## begin Records provided

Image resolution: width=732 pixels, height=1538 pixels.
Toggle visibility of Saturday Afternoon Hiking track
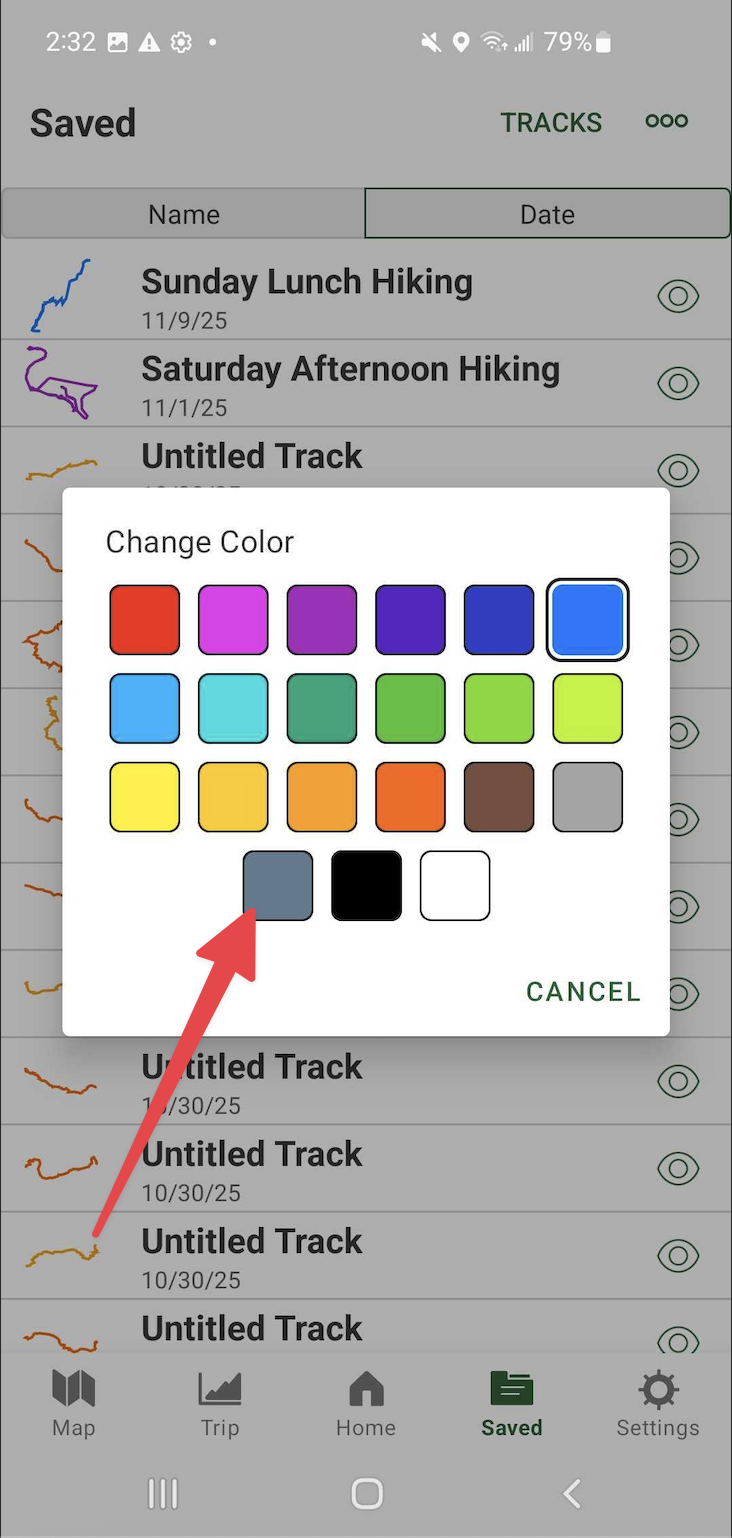678,383
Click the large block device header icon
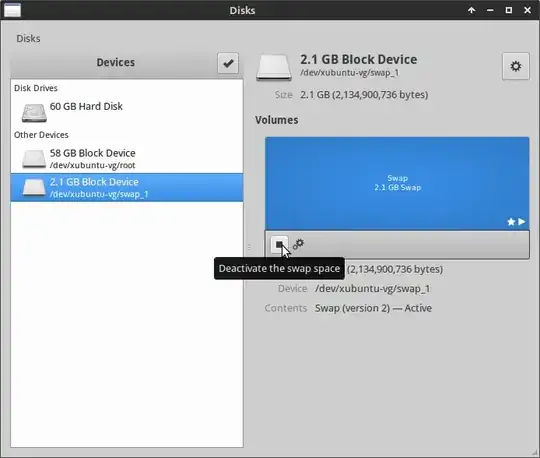The width and height of the screenshot is (540, 458). pos(274,67)
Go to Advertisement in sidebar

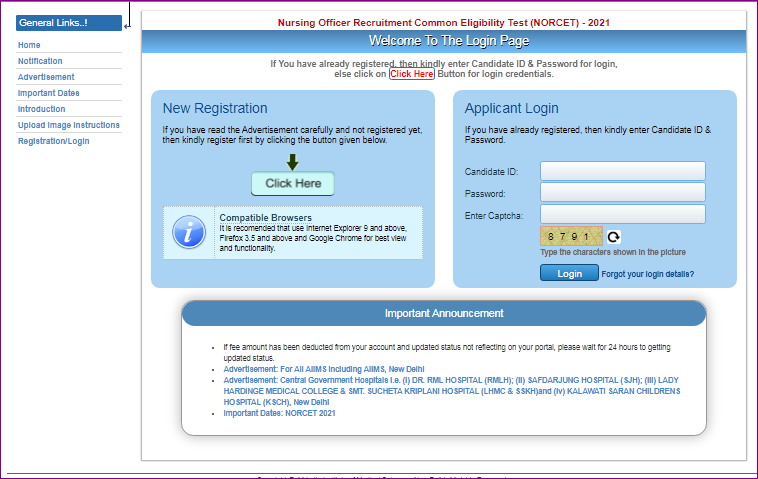[46, 77]
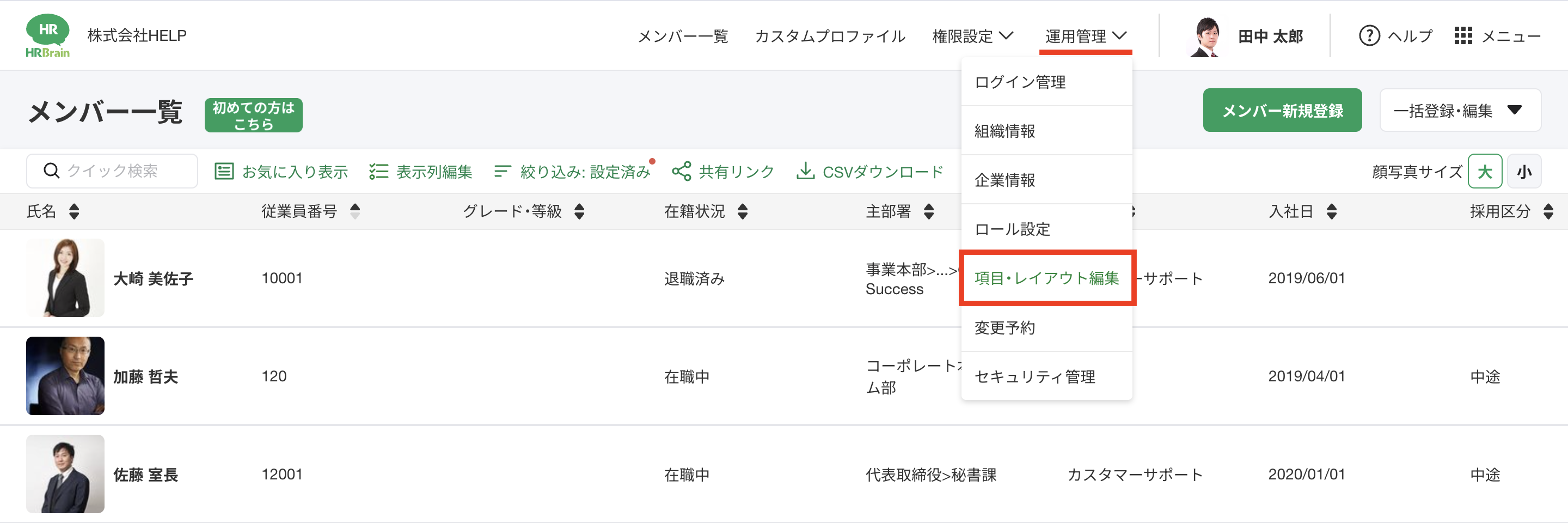Open the display column edit icon

pyautogui.click(x=378, y=172)
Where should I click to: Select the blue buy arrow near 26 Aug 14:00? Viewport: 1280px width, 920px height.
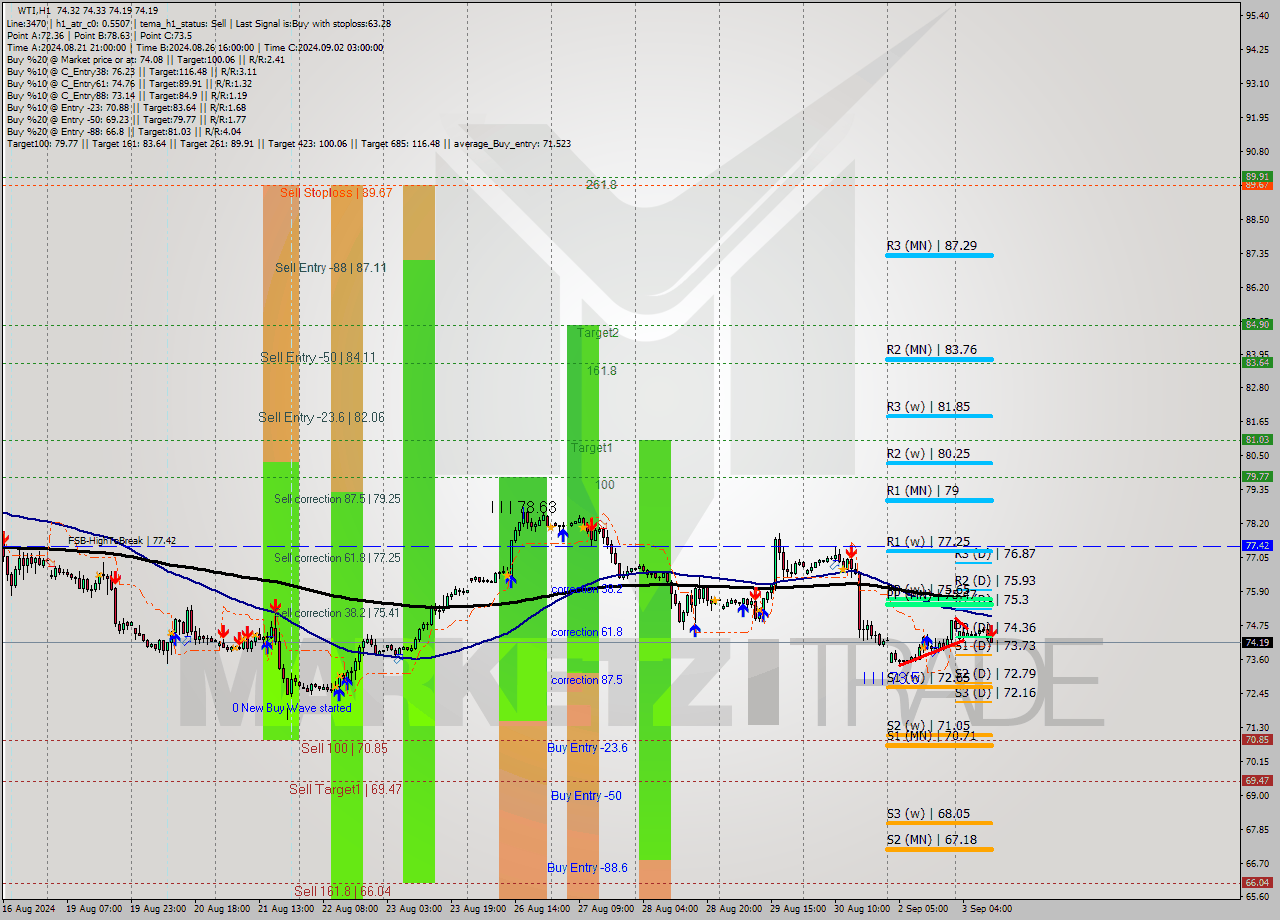pos(563,534)
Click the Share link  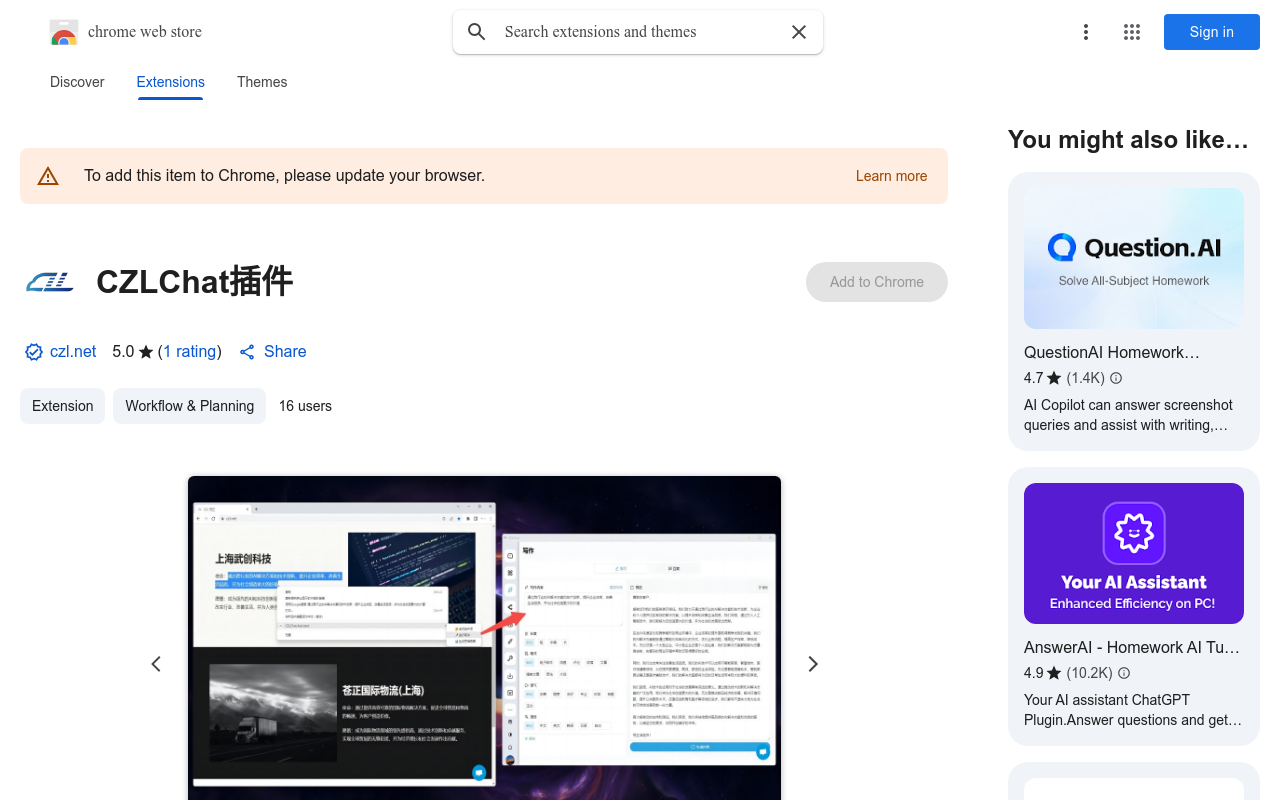coord(284,352)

## end Records provided

Stated exercise
Rewrite the data from its start down to the line containing "pyautogui.click(x=378, y=172)", both included, replacing "sidebar" with "side panel" and changing nothing else. Leave the pictures out.

Correct result
Image resolution: width=732 pixels, height=1538 pixels.
Toggle visibility of Saturday Afternoon Hiking track
678,383
Click the large block device header icon
The width and height of the screenshot is (540, 458). pos(274,67)
Go to Advertisement in side panel

[46, 77]
Open the display column edit icon

pyautogui.click(x=378, y=172)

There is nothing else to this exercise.